Race. A prominent theme in the book is racial relations in the United States. Crafts, in the preface of the story, discusses how she aims to show how slavery dehumanized both whites and blacks (though, obviously, primarily black people). Many moments throughout the novel highlight racism in the American south. In the beginning of the novel, Hannah, a young girl who is enslaved, learns to read from an older white woman. The white woman is reprimanded for teaching her, highlighting the racist laws of the time. Hannah runs from the plantation where she is enslaved, along with the mistress, who is of mixed race. The two are imprisoned for escaping. Hannah is sold back into slavery. At one time, her new owner wears blackface.

Mental health. In various moments, the novel considers how slavery poorly impacts the mental well-being of enslaved people and of slave owners.

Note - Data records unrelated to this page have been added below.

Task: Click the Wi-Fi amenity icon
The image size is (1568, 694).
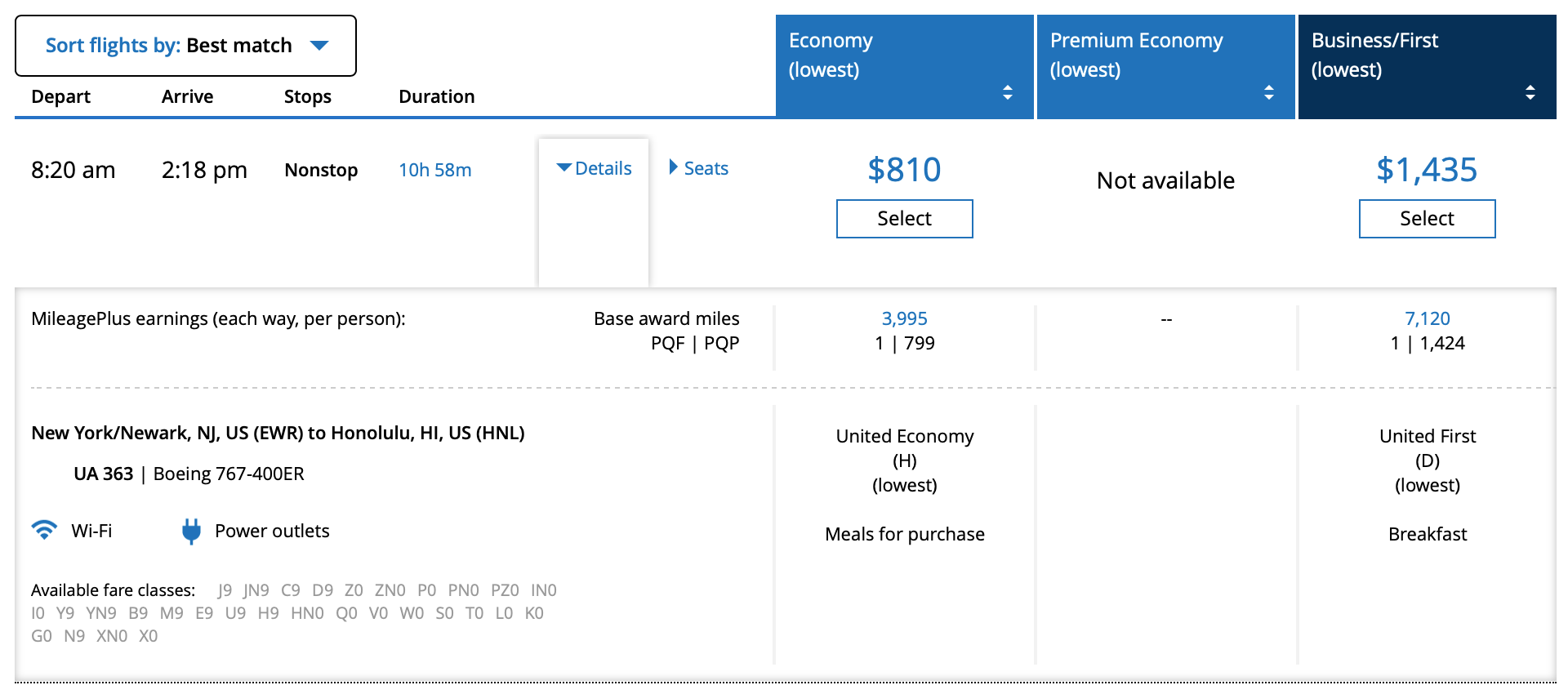Action: [x=44, y=530]
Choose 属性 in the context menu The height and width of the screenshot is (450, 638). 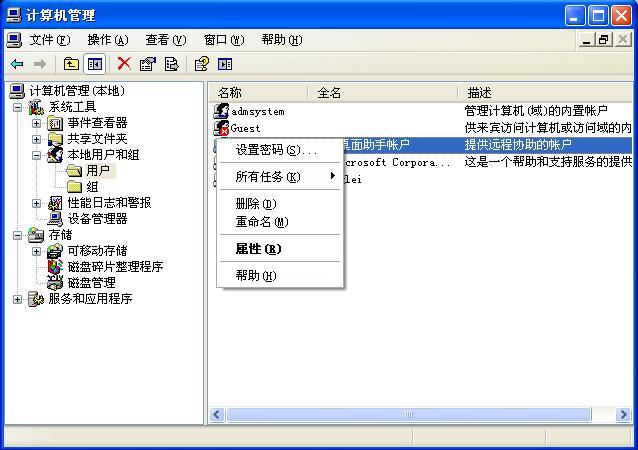tap(258, 249)
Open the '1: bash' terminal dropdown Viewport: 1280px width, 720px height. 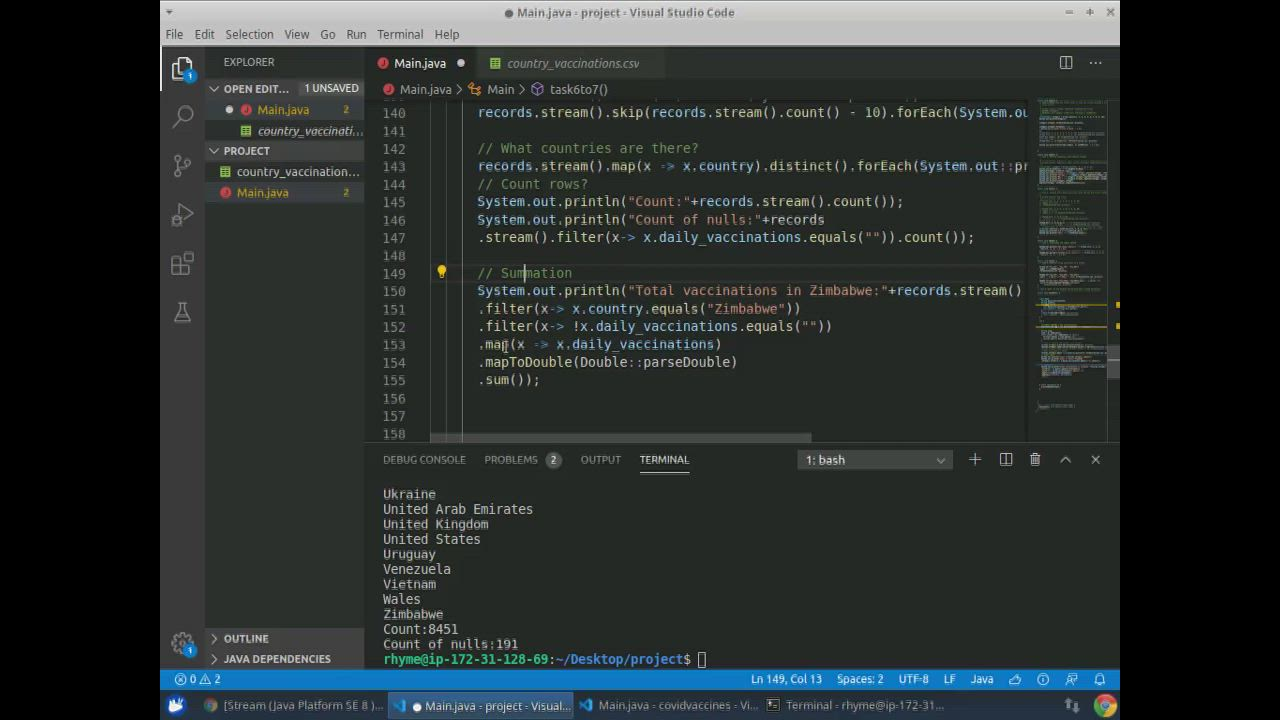point(875,460)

The mistress of the home she is first sold into loses her sanity while the two enslaved people are on the run. The young woman is mixed-race but passes for some time as white. Her racial identity is discovered, and she is forced to flee with Hannah. The two spend the night in a shack where a murder recently took place. The mistress starts to go crazy, as there is blood everywhere. A little later in the story, the two are in prison, where they meet Mrs. Wright. She is a kind older white woman who is in jail for helping a young girl escape slavery.

Freedom. Throughout the story, Hannah attempts to fight for her freedom. She flees various dangerous situations and ultimately runs for the north. The story portrays the ways in which the south imprisoned and enslaved blacks and any whites who dared to help.

Humanity. This brutal story outlines the many ways that slavery dehumanized black people and brings into question the lack of humanity of whites. At one point in the story, the mistress of Hannah’s owner attempts to silence her and take revenge by arranging for her to be raped. The evil in this plot highlights the lack of humanity in the antebellum south.

Survival. Hannah exhibits a great amount of skill as she, in various scenarios, escapes imminent death. She is able to read situations brought in front of her and avoid many deadly moments. For example, she becomes aware of the mistress’ plans to have her raped, and this is when she escapes to the north. In addition, Hannah is able to maintain her sanity through some incredibly evil moments.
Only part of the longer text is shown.